At first, online collaboration was document centric. The typewriter and overhead projector got replaced by the word processor and powerpoint, but the document is, in this paradigm, still central to collaboration, storing knowledge and exchanging it.
The next generation of collaboration put people at the center: email and instant messaging are the tools which let people work together. In my opinion, the document is still a strong presence here; it's just that people centric tools emerged, to help people deal more efficient with (document centered) collaboration.
But both these styles of collaboration are now eclipsed by the third style, community centric collaboration: social networks, and social networking software enable people to exchange knowledge, locate expertise, find and provide answers. Knowledge is stored in wikis, on blogs, in profiles, and yes maybe in documents too.
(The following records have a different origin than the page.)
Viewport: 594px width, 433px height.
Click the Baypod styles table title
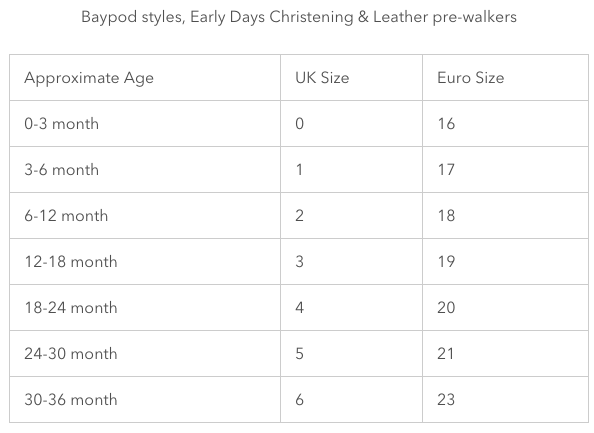pyautogui.click(x=299, y=17)
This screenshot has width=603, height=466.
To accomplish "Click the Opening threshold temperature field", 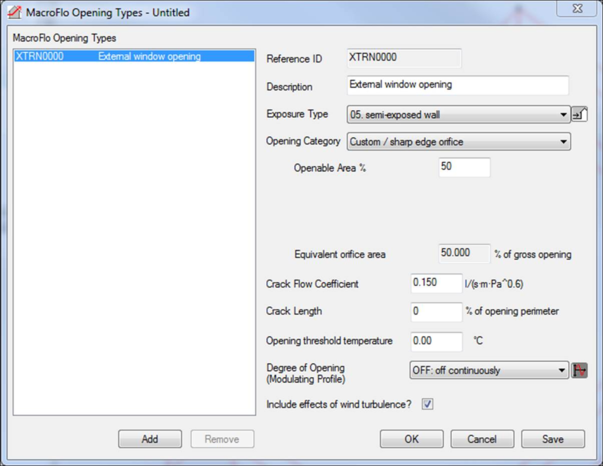I will 436,341.
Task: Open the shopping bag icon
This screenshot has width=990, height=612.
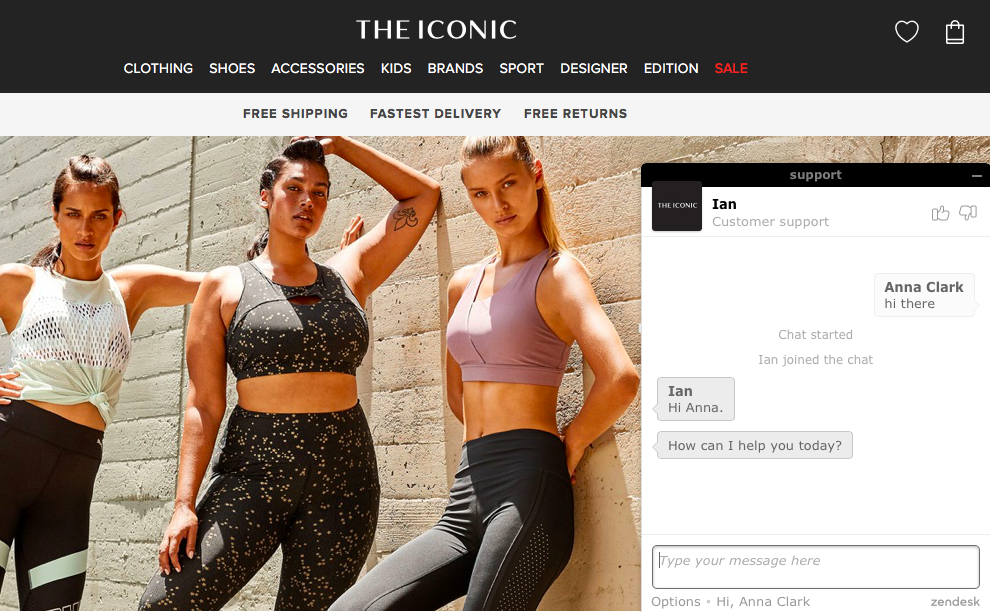Action: [x=955, y=32]
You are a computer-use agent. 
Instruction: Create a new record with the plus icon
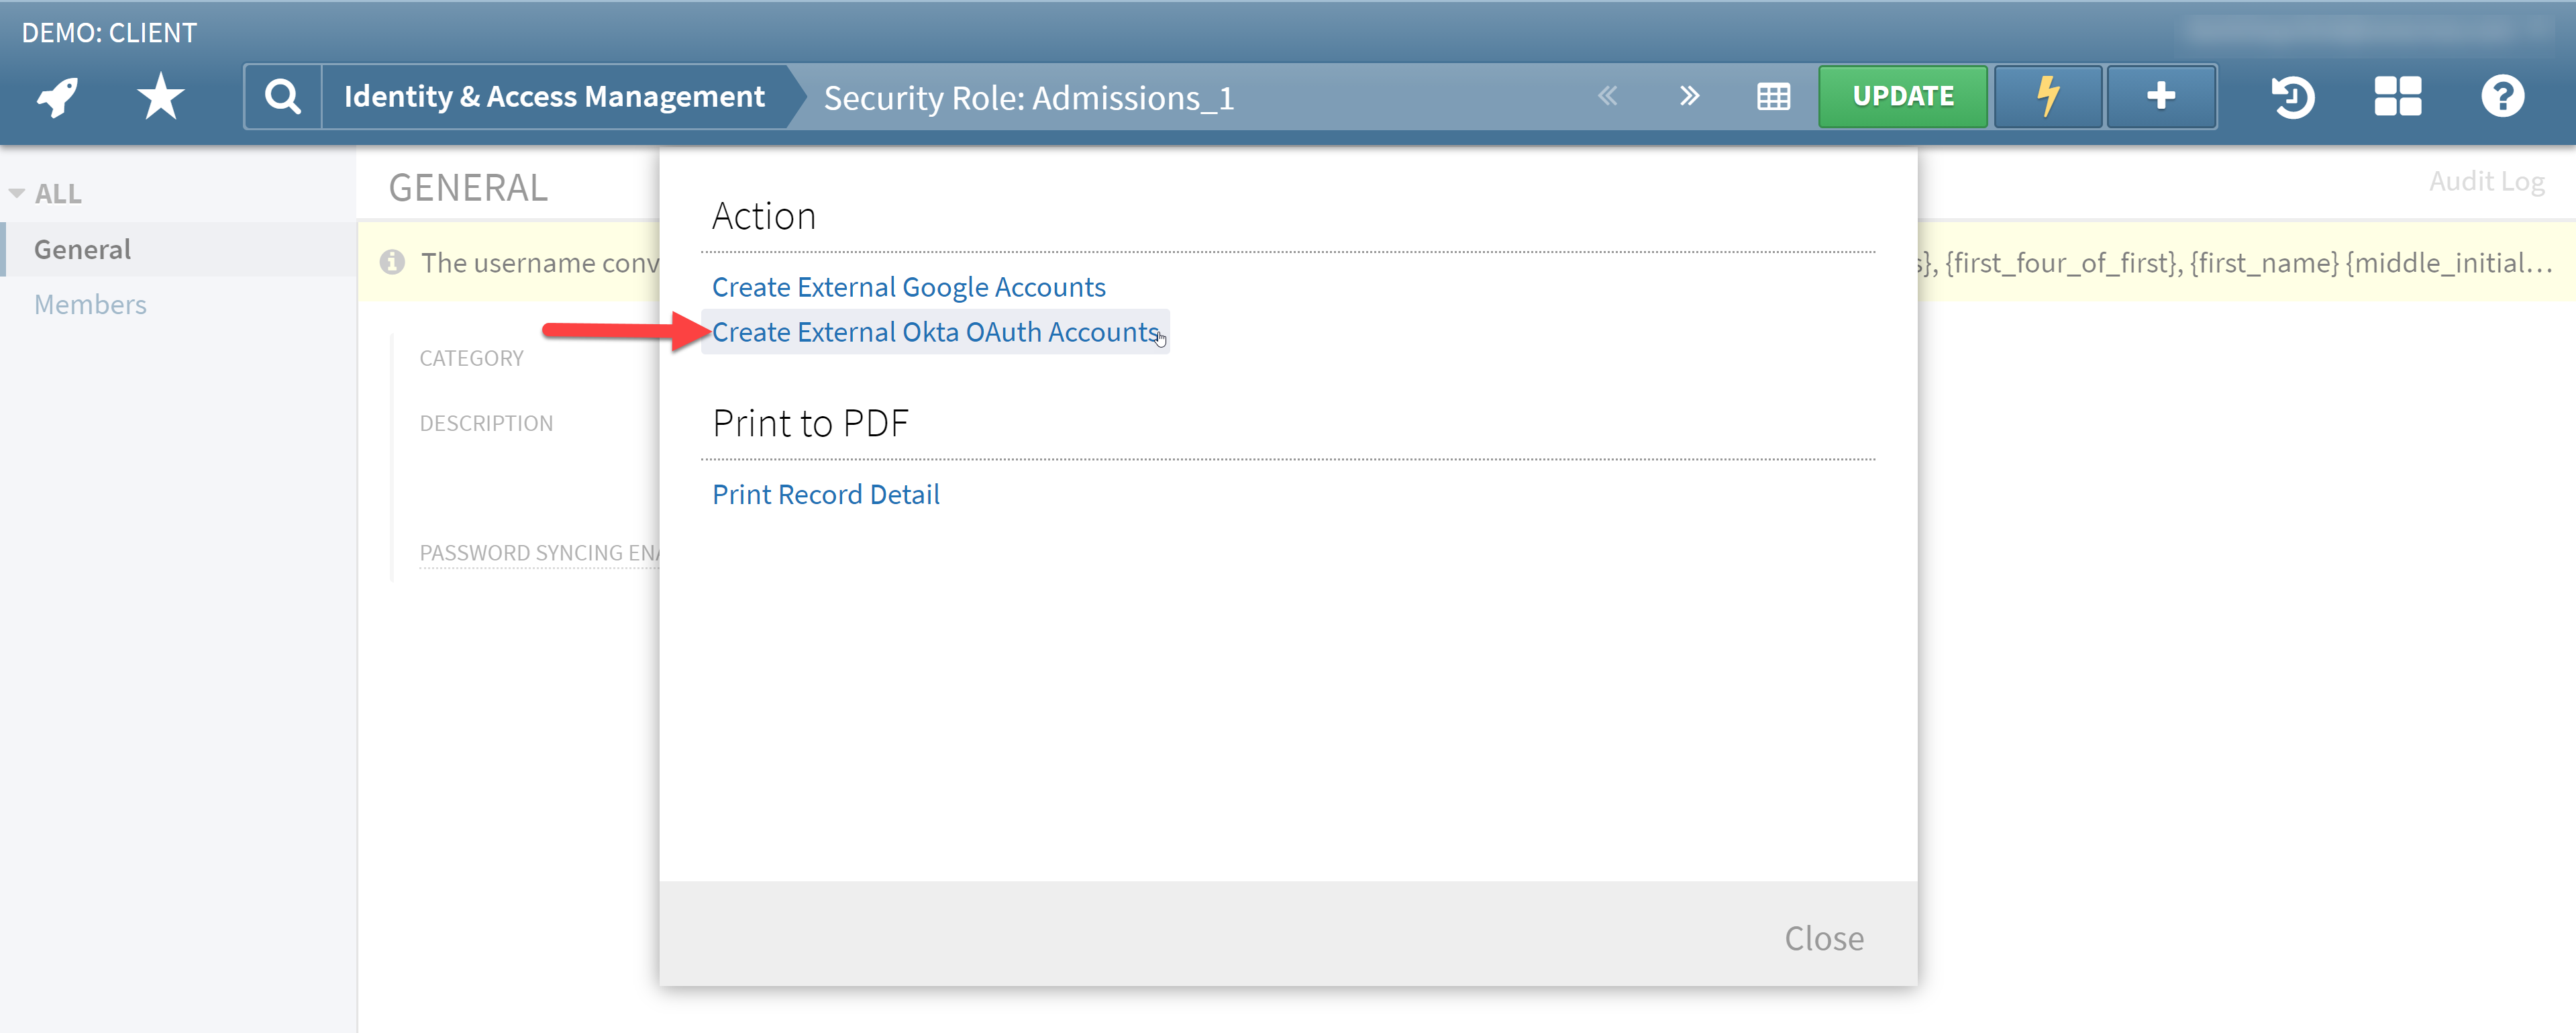[2160, 96]
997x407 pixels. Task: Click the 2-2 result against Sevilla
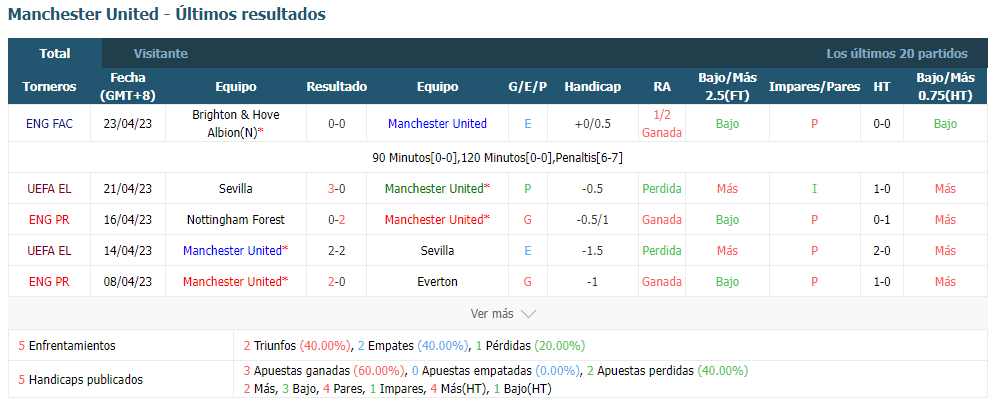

This fits in with the emergence of all the well known networking sites: LinkedIn, Facebook, MySpace, Hyves (the dominant social network site for The Netherlands), plaxo etcetera.
But, it also fits in with the emergence of virtual, 3D worlds like Second Life: these are social environments, where people (ok, avatars..) and communities are central. These worlds largely revolve around meeting new or likeminded people, sharing activities and experiences, talking, meeting, discussing, doing stuff together, like shopping, visiting a concert, or having a dogfight using WW1 era airplanes.
It's not an accident that IBM is investigating ways to integrate this third dimension into it's existing collaboration software, most notably IBM Lotus Connections. This is the era of social software, of open networks where knowledge is easily accessible and shared by people, and IBM Lotus is actively trying to integrate those values (which are at the heart of what Lotus has advocated for years) into business computing. I wonder if IBM's own Metaverse software will play a role in this, and wether it will interoperate with Second Life.
As an aside: I get to witness all these stages at once, at one customer of ours.
At their Systems Administration department, management is struggling with how to store and index operational knowledge, how to use it efficiently. Some people still think all that knowledge should be stored in Word documents, according to a strictly determined structure (chapters which should be covered etc) and those documents should reside on a shared network drive. But many younger employees percieve these digital documents on a shared network drive as too static and too inflexible to store knowledge that should be readily accessible and easily editable in a browser. Among many professionals working at this department, the wiki is now the preferred way of storing the departments' operational knowledge. Management is still at the first stage of collaboration; instant messaging has only been turned on recently; but most of the workforce is at the third stage, and would rather see wikis and blogs. Too bad they are a Microsoft shop; these are always a bit behind when in comes to innovation and collaboration.